President Donald Trump is traveling to central Texas on Friday to survey the aftermath of a catastrophic flood that has killed more than 100 people and put his administration on the sudden defensive over its emergency response efforts.

The flooding, which overwhelmed whole neighborhoods in a matter of minutes, has sparked mounting scrutiny of the government’s warning systems and rescue operations – including a fresh set of bureaucratic obstacles that slowed work by the Federal Emergency Management Agency in the earliest phases of the response.

But Trump is expected to use the trip to tout the progress that search-and-rescue teams are making on the ground, in a show of solidarity aimed at quelling criticism and emphasizing the White House’s close coordination with Texas officials.

“It’s a no-brainer – you go out there and you let people know you care about them,” said one person close to the White House. “President Trump does not want to see things like this happen on his watch. And he views himself as a fixer.”

Trump, who will travel to Texas with first lady Melania Trump, is expected to meet with first responders in the area and receive a briefing from local elected officials, according to a White House official. The president is also planning to meet with some families who were affected by the flood, the official said. The trip has been designed, in part, to not interfere with ongoing search and rescue and recovery efforts.

Homeland Security Secretary Kristi Noem, Texas Gov. Greg Abbott and Sen. Ted Cruz are among those expected to be on site with Trump as well. And Sen. John Cornyn, who is facing a bruising primary challenge from Texas Attorney General Ken Paxton, is slated to travel aboard Air Force One with Trump, a Cornyn aide confirmed. The trip comes a day after Paxton’s wife filed for divorce, citing “biblical grounds” for ending their 38-year marriage. Trump has so far stayed neutral in the race.

The trip marks the White House’s latest show of support for Texas’ recovery effort, even as Trump officials continue to push for downsizing the government’s emergency preparedness operations – or even eliminating FEMA altogether.

And it represents a stark contrast with Trump’s attitude earlier this year toward California Gov. Gavin Newsom, whom he targeted with harsh criticism amid the blue state’s battle against devastating wildfires.

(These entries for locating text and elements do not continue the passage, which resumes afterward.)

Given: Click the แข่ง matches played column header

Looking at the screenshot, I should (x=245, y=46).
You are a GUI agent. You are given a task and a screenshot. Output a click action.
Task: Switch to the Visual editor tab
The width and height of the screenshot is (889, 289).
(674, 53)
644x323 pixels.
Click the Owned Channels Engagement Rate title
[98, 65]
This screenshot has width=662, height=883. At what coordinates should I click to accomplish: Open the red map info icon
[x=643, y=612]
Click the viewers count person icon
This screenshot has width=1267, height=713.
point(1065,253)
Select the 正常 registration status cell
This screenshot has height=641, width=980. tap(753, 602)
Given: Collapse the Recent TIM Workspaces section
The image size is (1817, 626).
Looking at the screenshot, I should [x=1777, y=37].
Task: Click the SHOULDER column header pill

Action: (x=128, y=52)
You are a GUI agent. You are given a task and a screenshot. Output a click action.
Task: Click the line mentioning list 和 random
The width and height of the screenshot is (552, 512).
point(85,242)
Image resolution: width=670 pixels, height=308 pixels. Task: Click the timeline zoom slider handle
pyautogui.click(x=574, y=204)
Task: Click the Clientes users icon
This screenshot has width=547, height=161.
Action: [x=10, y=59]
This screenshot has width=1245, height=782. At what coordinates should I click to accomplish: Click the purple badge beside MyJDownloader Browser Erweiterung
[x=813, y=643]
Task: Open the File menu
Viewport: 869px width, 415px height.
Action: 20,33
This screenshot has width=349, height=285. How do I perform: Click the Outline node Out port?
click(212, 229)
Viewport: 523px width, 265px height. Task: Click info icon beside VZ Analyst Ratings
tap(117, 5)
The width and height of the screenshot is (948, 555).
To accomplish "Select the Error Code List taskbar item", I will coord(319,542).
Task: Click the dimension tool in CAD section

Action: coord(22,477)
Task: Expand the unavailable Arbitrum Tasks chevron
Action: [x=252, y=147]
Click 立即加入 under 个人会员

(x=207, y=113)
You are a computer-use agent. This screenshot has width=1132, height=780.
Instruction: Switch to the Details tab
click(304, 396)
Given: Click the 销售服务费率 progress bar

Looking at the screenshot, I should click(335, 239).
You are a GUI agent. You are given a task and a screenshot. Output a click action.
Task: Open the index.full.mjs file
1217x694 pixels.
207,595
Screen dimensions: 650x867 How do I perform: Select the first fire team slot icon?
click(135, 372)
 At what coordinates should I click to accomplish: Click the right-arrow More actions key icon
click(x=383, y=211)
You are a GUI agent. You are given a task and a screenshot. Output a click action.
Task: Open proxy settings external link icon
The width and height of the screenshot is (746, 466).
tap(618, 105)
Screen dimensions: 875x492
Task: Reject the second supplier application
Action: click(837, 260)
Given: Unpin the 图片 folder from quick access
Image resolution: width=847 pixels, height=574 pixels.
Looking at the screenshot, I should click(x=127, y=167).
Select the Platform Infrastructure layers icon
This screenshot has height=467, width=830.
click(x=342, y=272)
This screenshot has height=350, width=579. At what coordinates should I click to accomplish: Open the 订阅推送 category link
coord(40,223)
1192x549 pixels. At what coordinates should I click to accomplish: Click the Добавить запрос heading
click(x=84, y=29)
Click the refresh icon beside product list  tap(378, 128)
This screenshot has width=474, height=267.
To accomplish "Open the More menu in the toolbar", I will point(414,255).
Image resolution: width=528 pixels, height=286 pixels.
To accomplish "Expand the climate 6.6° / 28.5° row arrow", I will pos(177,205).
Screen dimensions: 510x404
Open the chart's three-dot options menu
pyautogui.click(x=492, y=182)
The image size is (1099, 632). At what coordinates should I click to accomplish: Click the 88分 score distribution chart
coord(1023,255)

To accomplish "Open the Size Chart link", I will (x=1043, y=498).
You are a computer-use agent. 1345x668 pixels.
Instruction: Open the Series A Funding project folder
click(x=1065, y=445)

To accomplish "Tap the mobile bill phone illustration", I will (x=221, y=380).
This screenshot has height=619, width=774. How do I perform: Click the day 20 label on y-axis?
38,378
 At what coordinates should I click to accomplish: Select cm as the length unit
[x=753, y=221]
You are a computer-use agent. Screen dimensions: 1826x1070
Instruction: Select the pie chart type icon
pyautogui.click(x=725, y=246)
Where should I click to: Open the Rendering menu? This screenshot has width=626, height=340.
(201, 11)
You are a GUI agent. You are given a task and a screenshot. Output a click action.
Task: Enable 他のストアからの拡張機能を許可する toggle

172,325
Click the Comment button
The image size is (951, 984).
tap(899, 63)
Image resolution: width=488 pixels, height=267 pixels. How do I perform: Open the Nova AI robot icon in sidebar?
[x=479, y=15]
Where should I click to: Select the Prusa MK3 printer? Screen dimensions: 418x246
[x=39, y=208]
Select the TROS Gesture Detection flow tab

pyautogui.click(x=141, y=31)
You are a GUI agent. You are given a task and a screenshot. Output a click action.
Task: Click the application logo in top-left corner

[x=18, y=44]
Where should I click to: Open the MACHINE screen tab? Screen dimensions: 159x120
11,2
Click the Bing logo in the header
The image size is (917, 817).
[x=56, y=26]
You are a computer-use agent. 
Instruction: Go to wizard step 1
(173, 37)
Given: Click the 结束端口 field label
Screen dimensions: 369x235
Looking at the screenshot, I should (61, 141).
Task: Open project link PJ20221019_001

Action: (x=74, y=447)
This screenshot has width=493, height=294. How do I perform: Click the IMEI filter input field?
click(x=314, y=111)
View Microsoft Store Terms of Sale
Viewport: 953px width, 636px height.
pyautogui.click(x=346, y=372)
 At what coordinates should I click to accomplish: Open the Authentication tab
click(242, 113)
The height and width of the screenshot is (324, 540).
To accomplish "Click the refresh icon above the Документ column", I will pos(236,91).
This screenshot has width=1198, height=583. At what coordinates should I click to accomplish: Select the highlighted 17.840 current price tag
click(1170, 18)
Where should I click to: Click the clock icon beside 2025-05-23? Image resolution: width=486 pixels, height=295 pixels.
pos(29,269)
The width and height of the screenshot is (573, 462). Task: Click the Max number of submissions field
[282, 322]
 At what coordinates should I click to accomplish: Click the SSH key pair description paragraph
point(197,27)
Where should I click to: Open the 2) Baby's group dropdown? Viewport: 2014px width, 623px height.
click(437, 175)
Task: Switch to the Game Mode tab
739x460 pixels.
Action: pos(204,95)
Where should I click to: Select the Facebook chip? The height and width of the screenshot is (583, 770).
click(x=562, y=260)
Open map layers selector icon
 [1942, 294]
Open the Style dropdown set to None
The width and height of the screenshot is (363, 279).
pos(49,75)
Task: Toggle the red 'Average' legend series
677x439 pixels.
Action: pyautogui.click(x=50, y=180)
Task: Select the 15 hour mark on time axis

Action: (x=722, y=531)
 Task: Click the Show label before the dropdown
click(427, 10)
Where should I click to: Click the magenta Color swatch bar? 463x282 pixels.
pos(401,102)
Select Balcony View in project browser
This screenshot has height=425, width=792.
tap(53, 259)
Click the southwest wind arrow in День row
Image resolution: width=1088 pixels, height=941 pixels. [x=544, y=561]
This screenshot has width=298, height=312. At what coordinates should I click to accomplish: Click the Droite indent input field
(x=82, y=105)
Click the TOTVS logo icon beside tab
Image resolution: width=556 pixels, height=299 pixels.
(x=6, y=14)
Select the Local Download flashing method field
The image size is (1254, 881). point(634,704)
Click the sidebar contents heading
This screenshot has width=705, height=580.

Trump ultimately visited California in his first domestic trip after taking office, greeting Newsom on the tarmac upon his arrival. But the two have since continued to tussle over a request for billions of dollars in recovery aid for California that remains in limbo.

“Would he do that with Texas? Probably not,” said one Republican operative close to the administration. “There is a difference in terms of how he approaches these things, depending on whether it’s a red state or a blue state.”

In a statement, White House spokeswoman Abigail Jackson rejected the suggestion that Trump has taken different approaches to certain states based on their politics.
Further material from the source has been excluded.